Friday, November 21, 2014

The Far and the Near of Quakerism

“The Far and the Near” is a powerful short story by Thomas Wolfe, the lyrical American writer.

In the brief story, the narrator tells of how he often passes by a pleasing-looking house and family in the distance. That place and that family seem to epitomize all that is good and hopeful in the world.

Then, finally, one day the narrator decides to visit the far place. He drives to the distant location, with high hope and deep intensity, expecting to find this warm family and beautiful place, this shining star of joy always, only seen from afar.

But when he arrives, the observer is faced, instead with brute, ugly facts so unlike his hopeful expectations.

“Why had...the very entrance to this place he loved turned unfamiliar as the landscape of some ugly dream? Why did he now feel this sense of confusion, doubt and hopelessness?...with a sense of bitter loss and grief, he was sorry he had come...

All the brave freedom, the warmth and the affection had...vanished...But he faltered on, fighting stubbornly against the horror of regret, confusion, disbelief that surged up in his spirit, drowning all his former joy…”

When I was viewing and longing for the Society of Friends from afar, it looked like the true deal in a world awash with destructive and delusionary religion. It seemed an Ideal, Christianity truly lived—weekly real encounter with the Divine, communal communion living within worship and then active peacemaking, etc.

I would often drive long distances in order to participate in Quaker worship.
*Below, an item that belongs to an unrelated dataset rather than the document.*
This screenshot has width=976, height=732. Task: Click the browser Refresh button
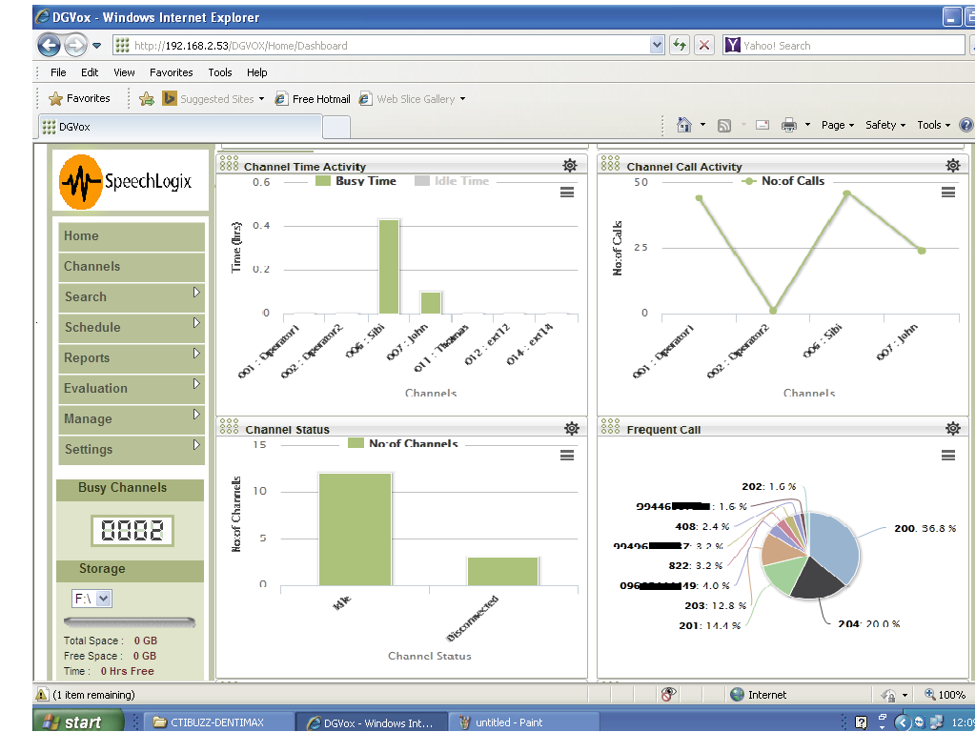tap(680, 45)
And I did experience a deep sense of God’s presence sometimes, despite the usual quieting of my busy-body mind within.

But when I finally came near—actually lived near a Friends meeting and became an active member, and taught a Quaker class on Friends history and witness, I discovered a significant number of Quakers in the U.S. and England don't even think the Divine exists!

They are nontheists who go to weekly worship to not worship!

And, strangely, it turned out there are many Quakers who actively support war. What?!

California Yearly Meeting (of which my wife and I were devoted members) strongly refused to oppose nuclear weapons at its yearly conference!

Instead, members and leaders got up and defended not only regular war, but the possession and threat of atomic bombs!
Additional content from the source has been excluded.